Panopticon de George Sikharulidze – 2024
Au cœur d’un quartier prolo de Tbilissi, le grand taiseux Sandro passe à l’âge adulte dans la douleur. Fervent orthodoxe, l’apprenti footballeur refuse de consommer avant le mariage et fait la morale à sa petite copine ou à qui veut l’entendre. Pourtant, en secret, le jeune homme a la foi en berne, renifle les dessous de la mère de son pote et zyeute lourdement les filles dans les transports. Pendant ce temps, la jeunesse qui l’entoure s’enivre de nationalisme et son père part en retraite monacale. Pour son premier long métrage, George Sikharulidze relie turbulences hormonales et crise culturelle mais se sauve du didactisme par quelques coups de grâce. Des séquences quasi-ASMR de coiffure ou de shampoing d’abord, entre Sandro et la mère de son ami, dont l’une, clin d’œil cinéphilique quelque peu appuyé, se déroule face aux Quatre-cents coups de Truffaut dans un salon de HLM géorgien. Ailleurs, c’est ce dialogue de regards, chargé de défiance ou de pitié, entre le jeune homme et son père lorsque ce dernier entre dans les ordres. Enfin, c’est cette ultime pirouette émancipatrice qu’exécute le stoïque Sandro, et qui boucle la métaphore foucaldienne que file le filme dès son titre : celle du fameux panoptique, ce dispositif de surveillance à 360° que prend pour exemple le philosophe français. Il est ici conscience individuelle, jugement divin, contrôle social – jusqu’à ce qu’on s’en libère. Et qu’importe si « la visibilité est un piège », comme le soutenait Foucault.
⇢ le 26 mars, 13h30
Family Therapy: Redemption for beginners de Sonja Prosenc – 2024
Cela n’a échappé à personne : le démontage en règle de la famille nucléaire bourgeoise est porteur au cinéma. Au point que peu de cinéastes résistent à rejoindre le jeu de massacre. C’est au tour de la Slovène Sonja Prosenc de s’en donner à cœur joie dans le bien nommé Family Therapy, son troisième long métrage. Le topo est simple : Maman est une artiste frustrée, Papa un auteur raté et leur fille blasée a la santé fragile. Le trio emménage en pleine nature dans une forteresse au design immaculé lorsque le père rattache au foyer son premier fils, qu’il connait peu. Partant, les idéaux du bonheur à l’occidentale s’écroulent et les pulsions se déchaînent. Collant aux angles de la glaciale demeure qui lui sert de cadre, Family therapy fusionne deux classiques de l’étude de mœurs : Teorema (1968) de Pier Paolo Pasolini, pour sa structure immorale, et, plus récemment, Snow therapy (2014) de Robin Öslund, entrepreneur en chef de la misanthropie contemporaine. Les recettes et le ton de ce dernier contaminent d’ailleurs toutes les situations de cette comédie cassante dans lesquelles éclatent une à une les névroses d’un patriarcat gauche et triste.

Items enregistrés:
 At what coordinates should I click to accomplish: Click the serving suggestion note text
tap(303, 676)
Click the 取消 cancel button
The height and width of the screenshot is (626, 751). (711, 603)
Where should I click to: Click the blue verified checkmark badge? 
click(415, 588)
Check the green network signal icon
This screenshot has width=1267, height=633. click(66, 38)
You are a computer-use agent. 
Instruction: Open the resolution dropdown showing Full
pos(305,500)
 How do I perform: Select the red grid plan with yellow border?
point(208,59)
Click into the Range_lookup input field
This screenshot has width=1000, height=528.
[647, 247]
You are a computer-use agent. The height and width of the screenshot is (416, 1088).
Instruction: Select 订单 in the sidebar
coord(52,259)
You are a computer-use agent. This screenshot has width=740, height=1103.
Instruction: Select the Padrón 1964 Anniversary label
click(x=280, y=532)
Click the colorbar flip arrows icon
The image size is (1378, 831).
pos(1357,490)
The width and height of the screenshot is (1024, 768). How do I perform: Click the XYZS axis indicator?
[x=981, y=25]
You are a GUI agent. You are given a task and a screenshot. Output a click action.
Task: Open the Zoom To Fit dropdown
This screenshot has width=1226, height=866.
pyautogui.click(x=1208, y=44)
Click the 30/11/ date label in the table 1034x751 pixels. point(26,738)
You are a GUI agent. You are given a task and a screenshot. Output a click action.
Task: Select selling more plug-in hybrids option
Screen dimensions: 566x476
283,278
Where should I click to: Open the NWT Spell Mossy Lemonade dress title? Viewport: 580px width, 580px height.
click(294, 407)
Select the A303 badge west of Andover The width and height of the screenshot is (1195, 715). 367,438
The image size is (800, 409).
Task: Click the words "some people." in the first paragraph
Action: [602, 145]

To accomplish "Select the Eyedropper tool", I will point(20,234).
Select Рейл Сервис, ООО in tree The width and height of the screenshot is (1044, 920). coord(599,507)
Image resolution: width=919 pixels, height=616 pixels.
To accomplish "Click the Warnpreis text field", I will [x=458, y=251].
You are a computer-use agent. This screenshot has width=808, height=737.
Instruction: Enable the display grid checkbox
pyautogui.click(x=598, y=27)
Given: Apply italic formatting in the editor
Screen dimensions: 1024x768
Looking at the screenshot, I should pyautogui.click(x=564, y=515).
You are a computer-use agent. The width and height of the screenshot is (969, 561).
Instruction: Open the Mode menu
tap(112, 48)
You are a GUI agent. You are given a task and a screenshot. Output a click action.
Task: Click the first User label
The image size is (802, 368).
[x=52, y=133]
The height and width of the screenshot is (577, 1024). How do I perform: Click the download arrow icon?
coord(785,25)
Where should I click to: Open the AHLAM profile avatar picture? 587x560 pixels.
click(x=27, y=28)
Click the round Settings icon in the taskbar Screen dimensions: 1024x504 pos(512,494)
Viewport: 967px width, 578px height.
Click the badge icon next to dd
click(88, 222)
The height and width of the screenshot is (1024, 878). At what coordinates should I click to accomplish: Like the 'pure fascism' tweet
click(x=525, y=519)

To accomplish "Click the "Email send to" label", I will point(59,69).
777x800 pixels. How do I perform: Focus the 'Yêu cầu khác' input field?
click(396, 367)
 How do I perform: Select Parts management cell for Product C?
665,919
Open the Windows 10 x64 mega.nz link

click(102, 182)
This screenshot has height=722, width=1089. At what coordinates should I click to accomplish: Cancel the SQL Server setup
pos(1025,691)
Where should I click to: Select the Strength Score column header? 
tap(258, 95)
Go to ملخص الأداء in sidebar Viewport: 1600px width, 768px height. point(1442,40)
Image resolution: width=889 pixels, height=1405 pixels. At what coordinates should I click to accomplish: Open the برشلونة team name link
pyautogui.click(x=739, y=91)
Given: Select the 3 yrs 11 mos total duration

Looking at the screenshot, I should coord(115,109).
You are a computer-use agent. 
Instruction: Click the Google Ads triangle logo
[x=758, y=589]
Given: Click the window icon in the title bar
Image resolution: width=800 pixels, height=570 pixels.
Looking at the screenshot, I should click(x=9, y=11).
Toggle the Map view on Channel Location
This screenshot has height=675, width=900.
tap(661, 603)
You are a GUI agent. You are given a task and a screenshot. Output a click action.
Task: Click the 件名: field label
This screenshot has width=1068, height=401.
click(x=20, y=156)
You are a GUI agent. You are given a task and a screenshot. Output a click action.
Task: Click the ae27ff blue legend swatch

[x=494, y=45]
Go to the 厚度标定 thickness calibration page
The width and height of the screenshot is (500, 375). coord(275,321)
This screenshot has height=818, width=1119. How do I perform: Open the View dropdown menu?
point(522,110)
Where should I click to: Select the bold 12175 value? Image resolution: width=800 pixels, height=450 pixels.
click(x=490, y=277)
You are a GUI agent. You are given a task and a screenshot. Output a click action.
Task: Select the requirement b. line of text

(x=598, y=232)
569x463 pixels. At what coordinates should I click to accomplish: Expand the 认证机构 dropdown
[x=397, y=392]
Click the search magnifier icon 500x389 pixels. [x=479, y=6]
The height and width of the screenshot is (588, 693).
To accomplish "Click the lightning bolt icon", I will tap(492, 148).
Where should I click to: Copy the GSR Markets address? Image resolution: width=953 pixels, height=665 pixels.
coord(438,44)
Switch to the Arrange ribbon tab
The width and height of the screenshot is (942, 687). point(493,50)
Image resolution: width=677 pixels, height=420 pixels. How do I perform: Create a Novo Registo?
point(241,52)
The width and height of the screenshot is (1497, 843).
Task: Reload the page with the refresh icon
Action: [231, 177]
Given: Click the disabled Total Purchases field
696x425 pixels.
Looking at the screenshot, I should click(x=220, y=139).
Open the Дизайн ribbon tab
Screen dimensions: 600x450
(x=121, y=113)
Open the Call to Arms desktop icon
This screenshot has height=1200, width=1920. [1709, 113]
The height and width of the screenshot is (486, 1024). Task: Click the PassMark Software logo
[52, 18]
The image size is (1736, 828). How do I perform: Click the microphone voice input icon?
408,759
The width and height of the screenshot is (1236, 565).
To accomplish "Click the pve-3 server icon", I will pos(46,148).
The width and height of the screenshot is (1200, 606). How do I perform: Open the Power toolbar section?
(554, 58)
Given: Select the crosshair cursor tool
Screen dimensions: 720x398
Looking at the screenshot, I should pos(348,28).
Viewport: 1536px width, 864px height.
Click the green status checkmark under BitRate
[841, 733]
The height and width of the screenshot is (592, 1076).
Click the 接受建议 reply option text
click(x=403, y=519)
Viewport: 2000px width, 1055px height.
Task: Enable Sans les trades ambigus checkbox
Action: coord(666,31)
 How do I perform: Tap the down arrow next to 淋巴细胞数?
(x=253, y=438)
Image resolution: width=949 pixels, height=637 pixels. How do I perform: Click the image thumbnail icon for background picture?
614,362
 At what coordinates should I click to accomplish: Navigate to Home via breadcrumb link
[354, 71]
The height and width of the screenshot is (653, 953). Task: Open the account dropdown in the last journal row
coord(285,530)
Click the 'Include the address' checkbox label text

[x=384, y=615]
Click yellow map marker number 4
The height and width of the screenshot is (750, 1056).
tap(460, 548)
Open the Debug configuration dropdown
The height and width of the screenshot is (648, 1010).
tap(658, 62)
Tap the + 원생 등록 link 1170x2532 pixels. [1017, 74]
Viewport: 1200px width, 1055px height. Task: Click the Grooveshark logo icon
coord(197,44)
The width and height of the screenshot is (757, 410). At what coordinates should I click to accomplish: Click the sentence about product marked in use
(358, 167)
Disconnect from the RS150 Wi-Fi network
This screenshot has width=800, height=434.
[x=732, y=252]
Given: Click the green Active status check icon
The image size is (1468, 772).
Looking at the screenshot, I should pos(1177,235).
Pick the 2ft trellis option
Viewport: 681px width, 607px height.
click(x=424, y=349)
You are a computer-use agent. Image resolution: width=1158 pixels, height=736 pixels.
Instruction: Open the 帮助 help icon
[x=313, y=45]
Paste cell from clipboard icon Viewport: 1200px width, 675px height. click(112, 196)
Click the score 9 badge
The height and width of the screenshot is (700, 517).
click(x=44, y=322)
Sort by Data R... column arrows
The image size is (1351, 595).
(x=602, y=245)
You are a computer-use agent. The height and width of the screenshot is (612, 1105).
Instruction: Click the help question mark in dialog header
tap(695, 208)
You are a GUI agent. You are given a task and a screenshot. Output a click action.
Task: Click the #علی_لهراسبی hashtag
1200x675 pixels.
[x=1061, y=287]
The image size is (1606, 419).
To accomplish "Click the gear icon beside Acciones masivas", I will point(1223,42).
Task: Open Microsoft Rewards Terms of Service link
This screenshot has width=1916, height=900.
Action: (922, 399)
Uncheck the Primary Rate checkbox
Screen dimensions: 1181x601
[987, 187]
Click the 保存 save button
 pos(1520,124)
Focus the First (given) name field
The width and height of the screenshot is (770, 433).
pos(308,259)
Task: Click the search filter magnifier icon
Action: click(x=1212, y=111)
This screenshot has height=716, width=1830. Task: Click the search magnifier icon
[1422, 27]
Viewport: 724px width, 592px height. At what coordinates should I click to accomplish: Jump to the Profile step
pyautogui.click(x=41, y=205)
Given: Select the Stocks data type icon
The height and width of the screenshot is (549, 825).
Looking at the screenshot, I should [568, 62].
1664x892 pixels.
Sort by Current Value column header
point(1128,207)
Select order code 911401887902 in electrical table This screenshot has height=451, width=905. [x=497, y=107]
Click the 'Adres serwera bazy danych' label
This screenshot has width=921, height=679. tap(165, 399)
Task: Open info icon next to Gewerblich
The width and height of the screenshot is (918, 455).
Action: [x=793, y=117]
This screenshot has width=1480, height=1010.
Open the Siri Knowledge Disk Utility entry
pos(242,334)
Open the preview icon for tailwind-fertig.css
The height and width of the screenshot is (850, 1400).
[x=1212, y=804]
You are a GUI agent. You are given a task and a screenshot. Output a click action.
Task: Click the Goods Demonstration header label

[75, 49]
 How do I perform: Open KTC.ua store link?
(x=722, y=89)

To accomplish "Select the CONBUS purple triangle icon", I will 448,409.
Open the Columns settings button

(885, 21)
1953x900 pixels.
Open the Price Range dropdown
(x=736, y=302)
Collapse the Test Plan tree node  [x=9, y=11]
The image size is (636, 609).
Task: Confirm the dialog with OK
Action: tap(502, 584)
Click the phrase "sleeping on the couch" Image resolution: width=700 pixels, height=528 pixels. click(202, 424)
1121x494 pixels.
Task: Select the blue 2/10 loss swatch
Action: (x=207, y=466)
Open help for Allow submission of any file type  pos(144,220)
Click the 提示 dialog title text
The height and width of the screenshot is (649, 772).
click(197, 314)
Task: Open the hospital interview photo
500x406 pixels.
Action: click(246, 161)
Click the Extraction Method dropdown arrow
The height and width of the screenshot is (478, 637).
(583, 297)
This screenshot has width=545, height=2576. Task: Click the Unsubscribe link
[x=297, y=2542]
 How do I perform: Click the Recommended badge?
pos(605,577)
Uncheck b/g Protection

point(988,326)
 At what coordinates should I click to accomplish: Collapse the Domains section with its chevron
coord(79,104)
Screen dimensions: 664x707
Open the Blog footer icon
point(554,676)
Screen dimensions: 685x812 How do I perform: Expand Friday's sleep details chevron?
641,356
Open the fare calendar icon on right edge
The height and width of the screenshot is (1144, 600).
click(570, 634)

Consigne 1:
D'après les critiques de films, devant quel film de Truffaut se passe l'une des scènes de coiffure ou de shampoing de Panopticon ?
Consigne 2:
Donnez la suite des critiques de films, en partant de leur dernière phrase.

Réponse 1:
Devant Les Quatre-cents coups.

Réponse 2:
⇢ le 28 mars, 19h
No Dogs Allowed de Steve Bache – 2024
Comment traiter d’un sujet impossiblement hardcore sous une forme inoffensive ? Pour son premier long métrage, l’Allemand Steve Bache a relevé le défi et on lui en sera gré : aborder aussi crûment la pédophilie dans une œuvre plus sophistiquée aurait été intolérable – et No dogs allowed l’est déjà à bien des égards. Dès ses trente premières minutes, le film expose la relation entre Gabo, quinze ans, torturé par son attirance pour les enfants, et Dave, la quarantaine, confident qu’il a rencontré en ligne et qui le manipulera à des fins sexuelles. Ajoutez à cela que l’adolescent est troublé par le petit frère de l’un de ses potes, que sa mère est socialement instable et que le tout va virer au polar. Casse-gueule, n’est-ce pas ? Sauf que Steve Bache désarme par la simplicité et la franchise de son traitement, là où d’autres ont usé de sarcasme sur le même thème – on pense à Todd Solondz et son cultissime Happiness (1998). No dogs allowed préfère affronter les contradictions du désir, de l’éveil sexuel et de la honte en se concentrant sur les dynamiques intérieures de son protagoniste, soulignées par une photographie sobre et interprétées avec nuance par Carlo Krammling – qui avait vingt ans sur le tournage. Un petit tour de force, malaisé et malaisant, à rapprocher d’un autre, récent également : Manticora (2022) de Carlos Vermut, qui, coïncidence, use aussi du médium de la VR pour suggérer le pire des tabous.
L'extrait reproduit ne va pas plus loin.